- _TASK BRIEF_: Your copy must hold all of the data below, unchanged and without images.

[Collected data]
__________

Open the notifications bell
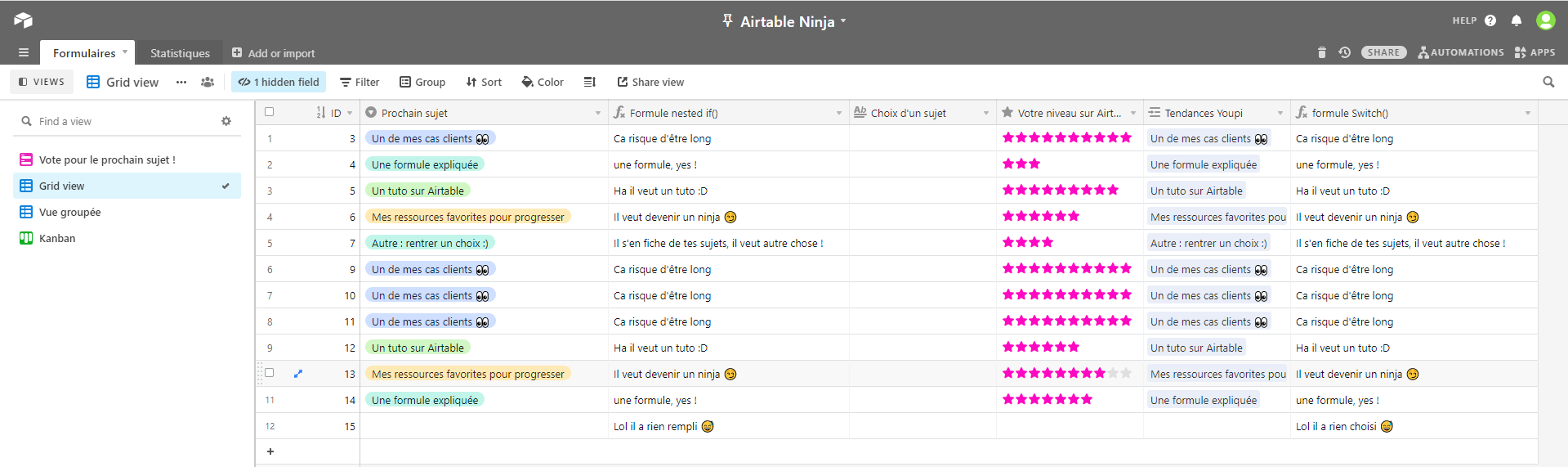 (x=1517, y=20)
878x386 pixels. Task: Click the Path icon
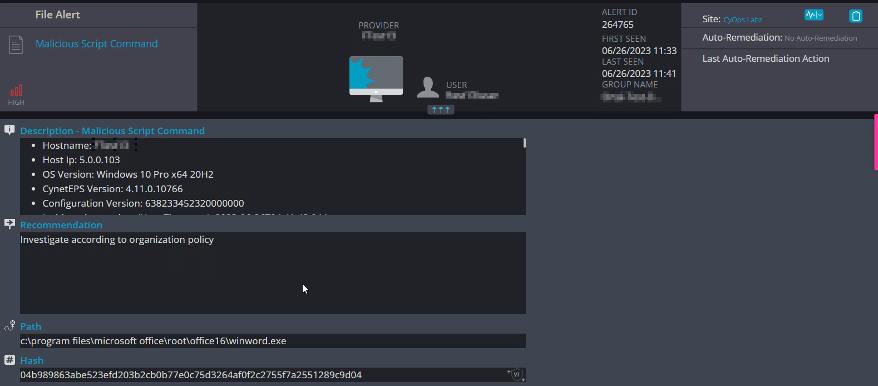click(x=10, y=325)
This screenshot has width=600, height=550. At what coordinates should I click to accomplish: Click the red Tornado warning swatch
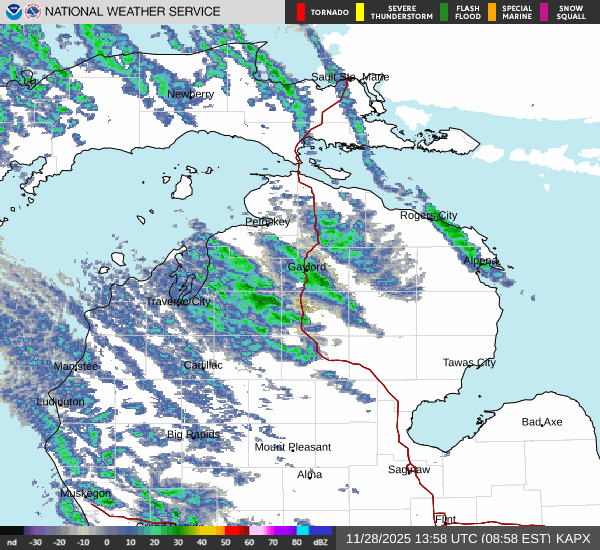coord(302,12)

__________

- _SOLUTION TO THIS EXERCISE_:
Open the notifications bell
 (x=1517, y=20)
878x386 pixels. Task: Click the Path icon
click(x=10, y=325)
This screenshot has width=600, height=550. At what coordinates should I click to accomplish: Click the red Tornado warning swatch
coord(302,12)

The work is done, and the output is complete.